Everyone knows what’s wrong: the government apparatus is too expensive. I can’t change that with a few harsh utterances. Hopefully, the political will is now in place to do something about it. You can’t do the impossible. It will take longer than just one term of parliament. The people simply do not realise how comfortable they have things here. Life is just too good and now that’s considered as normal. Net earnings shouldn’t be going down, on the contrary. Life is expensive and people have to earn a little more. I sometimes wonder how some people manage to make ends meet. My dream is to do something for poverty. Because there is an enormous difference in wellbeing between the people who are in work and the unemployed, especially in terms of pensions. If nothing is done about it, we’re heading for a disaster.

In the meantime, are we losing the battle with the rest of the world?

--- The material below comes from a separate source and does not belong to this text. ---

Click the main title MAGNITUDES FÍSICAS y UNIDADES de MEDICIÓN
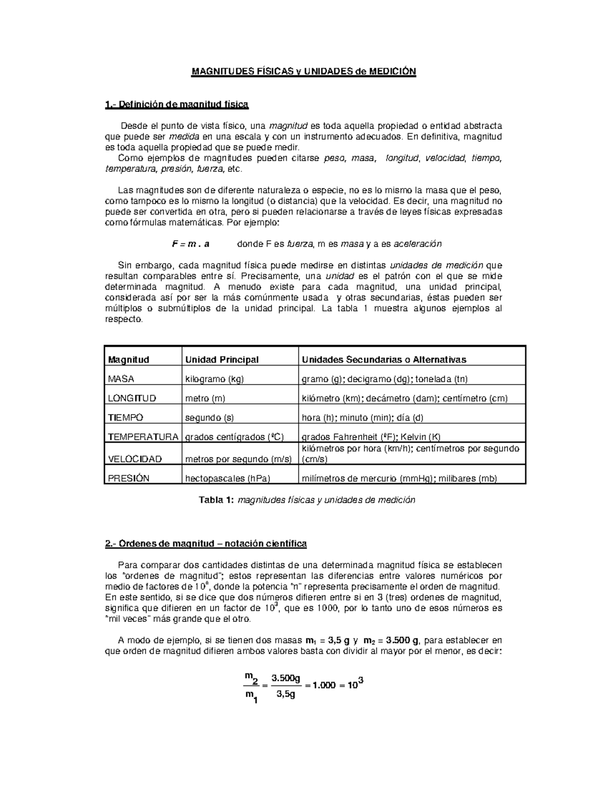click(x=303, y=71)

For business-owners in sectors that are highly dependent on their wages bill, moving to cheaper production countries is just a small step away. Can you blame them? Unfortunately not. Which is why they are disappearing, one by one. But despite that, we still have a great deal of knowledge, technology and a good workforce here. And we shouldn’t forget that we have the best culture there is: nowhere is democracy stronger than it is here. But gradually we’re going backwards. I wish that Europe had taken the same decisions as Washington. The expensive euro versus the dollar is also causing major companies a lot of pain. We have nothing to fear from the Middle East. They may have sources of energy, but it’s simply too hot to work there.

Do you think there are still sufficient skills in Flanders?

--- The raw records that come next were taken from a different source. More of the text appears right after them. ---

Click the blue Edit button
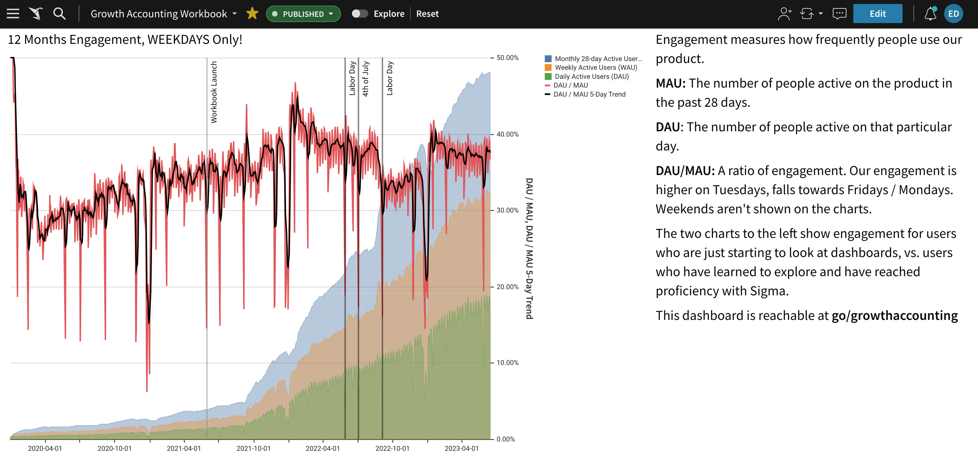click(x=877, y=14)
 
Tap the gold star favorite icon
click(x=252, y=14)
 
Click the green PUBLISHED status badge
click(x=303, y=14)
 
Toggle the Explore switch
click(x=360, y=14)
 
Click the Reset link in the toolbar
click(x=427, y=14)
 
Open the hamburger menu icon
click(x=13, y=14)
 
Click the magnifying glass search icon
click(x=59, y=14)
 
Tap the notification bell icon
click(x=930, y=14)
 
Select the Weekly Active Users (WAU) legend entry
click(x=591, y=67)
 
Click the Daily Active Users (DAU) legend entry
click(x=587, y=77)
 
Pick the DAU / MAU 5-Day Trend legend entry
click(x=585, y=94)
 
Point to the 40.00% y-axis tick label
click(x=507, y=134)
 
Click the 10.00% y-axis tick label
click(x=507, y=363)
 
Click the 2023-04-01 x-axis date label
click(x=462, y=448)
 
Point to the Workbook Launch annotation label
click(x=214, y=92)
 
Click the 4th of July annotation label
click(x=365, y=79)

We have invested heavily in land in Ghent, Antwerp and Brussels. To develop these plots, we will be hiring another 50 people on top of our staff of 300. This will be in Ghent, because in our heartland of Ieper, the pond has been fished dry, whereas young talent is flooding into Ghent. We are even going to start investing in support for young start-ups in biotechnology and IT.

Are you ready to hand over the business?

Our family has made things good for each other. We have a daughter who is still studying and two sons who are doing fantastic work for the company. Everyone thinks that I built the Ghelamco Arena, but they led the team of 700 people while I had to undergo a serious operation. We can also rely on our enormously strong teams. Staff turnover is very rare; lots of people have been working here for 10, 20, 30 years. The know-how for starting afresh again on each new project has become an automatic reflex in which everyone knows his or her task.

What is your ideal Sunday like?

I am a family man and never work on a Sunday. Our family is very close and you have to be able to recharge your batteries – otherwise your working week doesn’t get off to a good start.